The Public Health Service Act requires pharmaceutical manufacturers participating in Medicaid to sell drugs at a significant discount to 340B hospitals. HHS has taken enforcement action against the drug manufacturers, claiming they have violated the law. Four decisions against the drug companies are on appeal. The next step is for HHS to impose monetary penalties through the Office of Inspector General, which has such authority. The Health Resources Service Administration has referred seven cases to the OIG for this purpose (9).

The Next Steps

Currently, SCOTUS remanded the case to the US Circuit Court of Appeals for the District of Columbia, sending it back to the district court or the Centers for Medicare & Medicaid Services (CMS) to create a remedy. CMS could reimburse hospitals for the difference between the cuts, which started in 2018, or adjust hospital payments in the coming years.

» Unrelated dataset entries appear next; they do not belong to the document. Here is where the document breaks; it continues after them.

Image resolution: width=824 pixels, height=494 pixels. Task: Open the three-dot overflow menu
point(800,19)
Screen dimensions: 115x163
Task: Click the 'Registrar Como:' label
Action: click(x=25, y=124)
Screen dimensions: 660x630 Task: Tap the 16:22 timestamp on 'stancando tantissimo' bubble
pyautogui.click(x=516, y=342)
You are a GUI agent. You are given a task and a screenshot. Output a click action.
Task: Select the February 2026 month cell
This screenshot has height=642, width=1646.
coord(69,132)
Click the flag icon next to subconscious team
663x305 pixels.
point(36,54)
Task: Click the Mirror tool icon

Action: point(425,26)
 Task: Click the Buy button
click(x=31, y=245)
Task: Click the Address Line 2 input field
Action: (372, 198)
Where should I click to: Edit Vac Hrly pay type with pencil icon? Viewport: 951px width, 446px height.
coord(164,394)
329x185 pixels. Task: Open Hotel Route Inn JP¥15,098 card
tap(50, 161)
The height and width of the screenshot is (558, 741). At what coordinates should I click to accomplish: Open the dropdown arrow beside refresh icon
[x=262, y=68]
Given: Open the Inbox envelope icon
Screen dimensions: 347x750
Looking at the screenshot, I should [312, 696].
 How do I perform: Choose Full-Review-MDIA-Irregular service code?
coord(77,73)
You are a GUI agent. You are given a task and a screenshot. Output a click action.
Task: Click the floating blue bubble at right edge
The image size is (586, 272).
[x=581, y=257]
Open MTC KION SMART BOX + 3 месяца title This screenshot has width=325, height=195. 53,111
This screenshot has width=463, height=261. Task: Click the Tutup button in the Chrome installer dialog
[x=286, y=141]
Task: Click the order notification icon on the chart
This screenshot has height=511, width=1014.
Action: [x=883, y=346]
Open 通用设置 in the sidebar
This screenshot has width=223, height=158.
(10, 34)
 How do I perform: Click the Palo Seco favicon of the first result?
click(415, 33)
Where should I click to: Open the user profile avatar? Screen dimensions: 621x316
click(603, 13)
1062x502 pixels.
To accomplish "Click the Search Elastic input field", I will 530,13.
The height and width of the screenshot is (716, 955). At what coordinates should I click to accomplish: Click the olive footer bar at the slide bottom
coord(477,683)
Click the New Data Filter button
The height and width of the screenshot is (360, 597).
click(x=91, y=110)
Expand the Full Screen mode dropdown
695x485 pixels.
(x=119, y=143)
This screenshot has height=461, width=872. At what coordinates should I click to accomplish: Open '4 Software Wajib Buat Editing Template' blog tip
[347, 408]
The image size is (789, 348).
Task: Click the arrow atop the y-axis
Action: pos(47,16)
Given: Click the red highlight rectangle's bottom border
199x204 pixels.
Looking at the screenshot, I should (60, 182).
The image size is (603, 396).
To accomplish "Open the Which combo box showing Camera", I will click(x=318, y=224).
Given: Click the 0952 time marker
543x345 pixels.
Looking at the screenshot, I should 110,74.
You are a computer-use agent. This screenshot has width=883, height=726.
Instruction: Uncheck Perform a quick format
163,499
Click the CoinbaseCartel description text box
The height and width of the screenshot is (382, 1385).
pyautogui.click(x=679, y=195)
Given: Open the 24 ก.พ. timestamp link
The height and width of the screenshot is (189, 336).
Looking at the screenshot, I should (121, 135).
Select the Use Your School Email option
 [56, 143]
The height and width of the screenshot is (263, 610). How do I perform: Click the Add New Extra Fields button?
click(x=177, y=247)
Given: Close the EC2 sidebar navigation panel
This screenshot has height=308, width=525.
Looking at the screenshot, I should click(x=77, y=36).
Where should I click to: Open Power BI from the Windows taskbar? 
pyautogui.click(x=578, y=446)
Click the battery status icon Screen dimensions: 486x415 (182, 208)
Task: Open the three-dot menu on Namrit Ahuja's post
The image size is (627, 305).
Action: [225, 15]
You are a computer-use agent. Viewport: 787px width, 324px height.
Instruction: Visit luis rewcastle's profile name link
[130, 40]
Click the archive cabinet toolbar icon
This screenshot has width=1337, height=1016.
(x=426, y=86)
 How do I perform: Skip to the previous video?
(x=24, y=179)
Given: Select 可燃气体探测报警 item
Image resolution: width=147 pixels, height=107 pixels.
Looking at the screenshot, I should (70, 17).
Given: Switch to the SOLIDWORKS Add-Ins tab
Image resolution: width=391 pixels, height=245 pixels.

While the focus of this decision was on the 2018 and 2019 payment rates, the decision impacts CY 2023 rates. CMS was unable to adjust the proposed payment rates in response to the Supreme Court’s decision prior to issuing the proposed rule. Therefore, although CMS formally proposes a payment rate of ASP minus 22.5 percent for drugs and biologics acquired through the 340B program for CY 2023, as in CYs 2019-2022, the agency intends to apply a rate of ASP plus 6 percent to 340B drugs and biologics in the CY 2023 Final OPPS rule in consideration of the Supreme Court’s ruling. CMS notes, however, that the OPPS conversion factor would need to be decreased to account for any 340B drug payment increases to maintain budget neutrality (10).